A Better Tent City has one full-time site co-ordinator who lives at the site, but the initiative relies on a variety of collaborating agencies, Willmer noted.
Monthly operating costs of roughly $20,000 are mostly covered by shelter allowances drawn from residents’ social assistance, he said. Fundraising and grants fill the gaps.
“The residents, once it’s their house, they make it their own,” Willmer said.
Rather than rules, residents agree to abide by “commitments,” he said.
“To boil it down, it really is be respectful toward each other and toward your neighbours for your whole community.”
A Better Tent City, which recognizes some residents use drugs, takes a harm-reduction approach, Willmer said.
“We realized that that’s why some people are still out in the cold and so we don’t have that kind of a barrier.”
A methadone treatment program is delivered on-site to roughly a third of the residents. A doctor visits once a week while a pharmacist is there daily. A mobile health bus is there twice a week.
From tents to cabins?
In Hamilton, the number of people living in tents has fluctuated between 80 and 140 people, city officials say. More recently, amid the cold weather, 30 to 35 people have been known to be outside.
Last month, at her small encampment off Queenston Avenue, Murielle Servais said the idea of a sanctioned site of tiny homes made sense.
With the right policies, it could reduce robbery concerns and prevent garbage from piling outside, she said.
“People that come in cannot bring in their big carts of garbage because there would be rules.”
Trustees had initially hoped to establish a community hub at the Sir John A. Macdonald site that was to be anchored in a new elementary school.
But late last year, the board learned the province had rejected — for a second time — its application for funding to move forward with the hub, which led to the initiative’s demise.
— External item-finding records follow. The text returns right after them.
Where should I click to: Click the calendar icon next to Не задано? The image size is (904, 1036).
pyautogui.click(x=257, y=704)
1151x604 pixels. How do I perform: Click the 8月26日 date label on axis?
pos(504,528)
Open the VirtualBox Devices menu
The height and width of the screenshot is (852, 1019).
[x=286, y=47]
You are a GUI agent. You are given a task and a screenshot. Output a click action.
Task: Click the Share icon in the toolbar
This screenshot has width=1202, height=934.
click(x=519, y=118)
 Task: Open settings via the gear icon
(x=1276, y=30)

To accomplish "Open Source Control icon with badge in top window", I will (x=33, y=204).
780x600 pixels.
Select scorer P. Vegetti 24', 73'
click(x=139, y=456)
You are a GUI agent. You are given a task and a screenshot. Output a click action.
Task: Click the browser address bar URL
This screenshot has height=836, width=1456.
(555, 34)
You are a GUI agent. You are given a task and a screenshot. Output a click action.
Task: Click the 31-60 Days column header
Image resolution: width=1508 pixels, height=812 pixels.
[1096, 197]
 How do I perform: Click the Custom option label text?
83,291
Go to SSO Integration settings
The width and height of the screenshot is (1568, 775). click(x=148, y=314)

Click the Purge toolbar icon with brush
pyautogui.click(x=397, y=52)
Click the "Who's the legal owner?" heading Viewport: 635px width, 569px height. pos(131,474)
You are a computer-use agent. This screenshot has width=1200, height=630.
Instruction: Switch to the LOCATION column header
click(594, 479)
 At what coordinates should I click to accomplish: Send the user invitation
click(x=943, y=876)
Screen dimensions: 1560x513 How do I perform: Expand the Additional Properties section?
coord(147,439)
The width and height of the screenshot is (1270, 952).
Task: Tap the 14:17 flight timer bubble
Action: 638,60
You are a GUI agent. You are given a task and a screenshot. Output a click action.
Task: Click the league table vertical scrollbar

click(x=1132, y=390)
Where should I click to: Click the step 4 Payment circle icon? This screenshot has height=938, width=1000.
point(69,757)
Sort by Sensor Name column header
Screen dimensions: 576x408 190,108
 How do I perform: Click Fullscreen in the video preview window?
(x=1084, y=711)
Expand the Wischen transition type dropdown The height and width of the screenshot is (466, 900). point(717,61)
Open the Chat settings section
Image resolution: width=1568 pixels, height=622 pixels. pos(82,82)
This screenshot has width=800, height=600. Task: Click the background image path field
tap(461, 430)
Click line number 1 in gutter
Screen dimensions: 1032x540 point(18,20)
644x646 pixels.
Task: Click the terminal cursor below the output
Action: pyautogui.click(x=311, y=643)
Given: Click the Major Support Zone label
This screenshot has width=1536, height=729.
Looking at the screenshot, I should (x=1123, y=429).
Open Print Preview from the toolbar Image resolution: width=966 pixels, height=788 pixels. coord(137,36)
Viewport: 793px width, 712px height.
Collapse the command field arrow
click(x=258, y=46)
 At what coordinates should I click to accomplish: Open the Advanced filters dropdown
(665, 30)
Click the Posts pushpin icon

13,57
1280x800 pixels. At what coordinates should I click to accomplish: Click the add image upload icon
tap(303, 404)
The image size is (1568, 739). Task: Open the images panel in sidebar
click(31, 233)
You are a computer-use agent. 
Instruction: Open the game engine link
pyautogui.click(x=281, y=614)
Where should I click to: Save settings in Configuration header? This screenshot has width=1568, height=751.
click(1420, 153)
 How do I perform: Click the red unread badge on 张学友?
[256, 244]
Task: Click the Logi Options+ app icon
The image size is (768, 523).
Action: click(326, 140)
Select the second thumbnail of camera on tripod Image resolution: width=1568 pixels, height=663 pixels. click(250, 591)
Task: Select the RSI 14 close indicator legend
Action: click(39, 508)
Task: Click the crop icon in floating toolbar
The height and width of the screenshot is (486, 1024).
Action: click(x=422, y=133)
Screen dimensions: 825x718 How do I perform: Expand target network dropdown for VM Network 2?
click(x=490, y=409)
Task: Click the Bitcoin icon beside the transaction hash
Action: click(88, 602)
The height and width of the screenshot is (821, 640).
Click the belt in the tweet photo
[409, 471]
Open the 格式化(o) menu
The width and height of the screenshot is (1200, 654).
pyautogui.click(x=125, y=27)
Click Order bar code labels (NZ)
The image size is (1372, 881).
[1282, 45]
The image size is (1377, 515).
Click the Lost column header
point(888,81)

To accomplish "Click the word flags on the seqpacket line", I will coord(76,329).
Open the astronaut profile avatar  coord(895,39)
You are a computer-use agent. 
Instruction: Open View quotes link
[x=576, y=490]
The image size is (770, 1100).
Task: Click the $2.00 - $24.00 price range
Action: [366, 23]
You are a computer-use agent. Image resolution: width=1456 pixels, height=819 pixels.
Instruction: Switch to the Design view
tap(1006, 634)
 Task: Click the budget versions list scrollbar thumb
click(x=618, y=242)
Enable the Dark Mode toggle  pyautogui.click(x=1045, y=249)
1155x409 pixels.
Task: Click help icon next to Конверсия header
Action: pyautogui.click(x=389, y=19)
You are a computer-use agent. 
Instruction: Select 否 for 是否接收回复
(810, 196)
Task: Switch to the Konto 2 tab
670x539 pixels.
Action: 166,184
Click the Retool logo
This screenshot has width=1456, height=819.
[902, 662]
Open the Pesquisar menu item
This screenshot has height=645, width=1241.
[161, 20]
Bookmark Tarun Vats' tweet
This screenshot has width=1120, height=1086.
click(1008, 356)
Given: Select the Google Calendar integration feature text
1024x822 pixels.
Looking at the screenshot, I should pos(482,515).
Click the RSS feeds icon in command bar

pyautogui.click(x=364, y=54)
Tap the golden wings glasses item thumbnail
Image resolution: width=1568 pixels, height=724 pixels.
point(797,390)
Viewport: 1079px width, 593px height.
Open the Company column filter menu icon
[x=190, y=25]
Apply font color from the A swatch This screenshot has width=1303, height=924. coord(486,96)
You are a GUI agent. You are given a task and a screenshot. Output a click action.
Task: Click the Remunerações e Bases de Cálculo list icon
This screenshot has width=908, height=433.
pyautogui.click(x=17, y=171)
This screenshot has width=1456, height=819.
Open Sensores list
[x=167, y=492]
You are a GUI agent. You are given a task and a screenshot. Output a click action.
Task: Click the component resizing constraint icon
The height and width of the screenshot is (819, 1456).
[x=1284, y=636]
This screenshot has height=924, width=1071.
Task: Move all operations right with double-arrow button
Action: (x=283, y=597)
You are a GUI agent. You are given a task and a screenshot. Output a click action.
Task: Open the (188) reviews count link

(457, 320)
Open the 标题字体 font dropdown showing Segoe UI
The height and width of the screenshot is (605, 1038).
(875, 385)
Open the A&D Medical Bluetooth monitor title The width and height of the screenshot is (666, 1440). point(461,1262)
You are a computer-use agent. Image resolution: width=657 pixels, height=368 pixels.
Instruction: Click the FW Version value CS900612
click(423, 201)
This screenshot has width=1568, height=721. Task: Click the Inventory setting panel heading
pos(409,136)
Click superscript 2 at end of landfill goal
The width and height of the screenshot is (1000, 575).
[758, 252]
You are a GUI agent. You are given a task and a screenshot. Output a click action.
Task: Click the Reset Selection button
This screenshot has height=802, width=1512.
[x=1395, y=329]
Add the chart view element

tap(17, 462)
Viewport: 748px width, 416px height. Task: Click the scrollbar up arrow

Sir John A. Macdonald was closed in 2019, following an accommodation review. Early in the pandemic, the city cleared an encampment that had formed on the grounds of the vacant building.
Kollek told trustees Monday that HAT would be ready to move the tiny cabins should the board need the property for future plans. In the meantime, they’re searching for other potential sites, she said.
In addition to the Roundtable, the alliance counts the Social Planning and Research Council of Hamilton, the Hamilton Community Legal Clinic, Indwell and the First Unitarian Church of Hamilton among its core organizers.
But a host of organizations, including other churches, social-service agencies and health-care providers, have also expressed interest in offering their support for the project.
“It’s just been an amazing project that’s moving so fast,” said Kollek, who noted organizers have met with city staff ahead of Thursday’s presentation to the emergency and community services committee.
Hamilton police, meanwhile, says the HAT project “falls in line” with the service’s various crisis-response teams, including Social Navigator, which pairs police officers and paramedics.
“The tiny homes project is a creative idea and we look forward to playing a role in the conversation,” spokesperson Jackie Penman wrote in an email.